[Items listed in a dataset]
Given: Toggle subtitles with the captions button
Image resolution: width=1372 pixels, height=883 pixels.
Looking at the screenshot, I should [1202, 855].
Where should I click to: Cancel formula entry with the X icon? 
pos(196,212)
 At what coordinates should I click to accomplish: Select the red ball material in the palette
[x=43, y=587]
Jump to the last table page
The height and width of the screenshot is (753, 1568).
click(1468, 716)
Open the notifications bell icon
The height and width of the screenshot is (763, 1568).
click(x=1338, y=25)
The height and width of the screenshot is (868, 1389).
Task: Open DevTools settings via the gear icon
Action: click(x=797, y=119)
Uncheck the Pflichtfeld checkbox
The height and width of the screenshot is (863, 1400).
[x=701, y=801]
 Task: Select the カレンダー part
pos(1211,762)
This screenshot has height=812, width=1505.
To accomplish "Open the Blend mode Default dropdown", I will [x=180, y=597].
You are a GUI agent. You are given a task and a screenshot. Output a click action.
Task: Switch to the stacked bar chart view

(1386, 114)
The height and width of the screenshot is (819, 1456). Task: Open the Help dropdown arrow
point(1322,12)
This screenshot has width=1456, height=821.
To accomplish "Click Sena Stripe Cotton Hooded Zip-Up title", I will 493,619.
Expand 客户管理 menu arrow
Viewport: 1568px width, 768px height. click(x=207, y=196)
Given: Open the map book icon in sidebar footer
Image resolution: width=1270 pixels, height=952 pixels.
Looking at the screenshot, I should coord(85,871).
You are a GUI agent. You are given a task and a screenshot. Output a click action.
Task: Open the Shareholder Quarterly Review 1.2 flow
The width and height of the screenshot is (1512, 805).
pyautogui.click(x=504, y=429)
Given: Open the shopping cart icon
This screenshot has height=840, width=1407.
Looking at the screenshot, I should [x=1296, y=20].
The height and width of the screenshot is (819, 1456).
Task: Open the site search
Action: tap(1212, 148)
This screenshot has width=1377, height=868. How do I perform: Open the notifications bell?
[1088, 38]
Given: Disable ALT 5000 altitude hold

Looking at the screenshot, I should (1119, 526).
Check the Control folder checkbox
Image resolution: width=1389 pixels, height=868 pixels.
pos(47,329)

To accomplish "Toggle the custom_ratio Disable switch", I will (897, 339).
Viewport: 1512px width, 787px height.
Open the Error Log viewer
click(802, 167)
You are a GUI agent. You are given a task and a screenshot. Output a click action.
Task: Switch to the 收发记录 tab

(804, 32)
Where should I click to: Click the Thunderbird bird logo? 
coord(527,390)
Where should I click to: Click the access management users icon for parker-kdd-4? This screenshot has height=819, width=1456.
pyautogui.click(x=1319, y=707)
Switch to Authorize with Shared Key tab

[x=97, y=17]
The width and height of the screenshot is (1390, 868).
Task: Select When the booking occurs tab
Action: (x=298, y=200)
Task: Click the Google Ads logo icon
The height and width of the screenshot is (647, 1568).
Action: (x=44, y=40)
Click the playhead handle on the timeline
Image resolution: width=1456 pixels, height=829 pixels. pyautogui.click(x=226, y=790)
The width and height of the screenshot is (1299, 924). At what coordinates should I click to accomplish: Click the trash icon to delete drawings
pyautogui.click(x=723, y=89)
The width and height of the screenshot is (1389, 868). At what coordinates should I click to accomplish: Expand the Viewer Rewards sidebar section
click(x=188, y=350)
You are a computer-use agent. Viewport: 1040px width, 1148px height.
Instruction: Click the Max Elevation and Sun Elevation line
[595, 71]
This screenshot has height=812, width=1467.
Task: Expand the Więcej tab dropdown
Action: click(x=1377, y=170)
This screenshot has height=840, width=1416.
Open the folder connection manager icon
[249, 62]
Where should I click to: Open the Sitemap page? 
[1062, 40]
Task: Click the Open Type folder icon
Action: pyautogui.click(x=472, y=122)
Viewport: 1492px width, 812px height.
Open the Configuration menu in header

Work instructions =>
Every line with "Toggle" in it should be copied from the entries above.

Problem solution =>
Given: Toggle subtitles with the captions button
To accomplish "Toggle the custom_ratio Disable switch", I will (897, 339).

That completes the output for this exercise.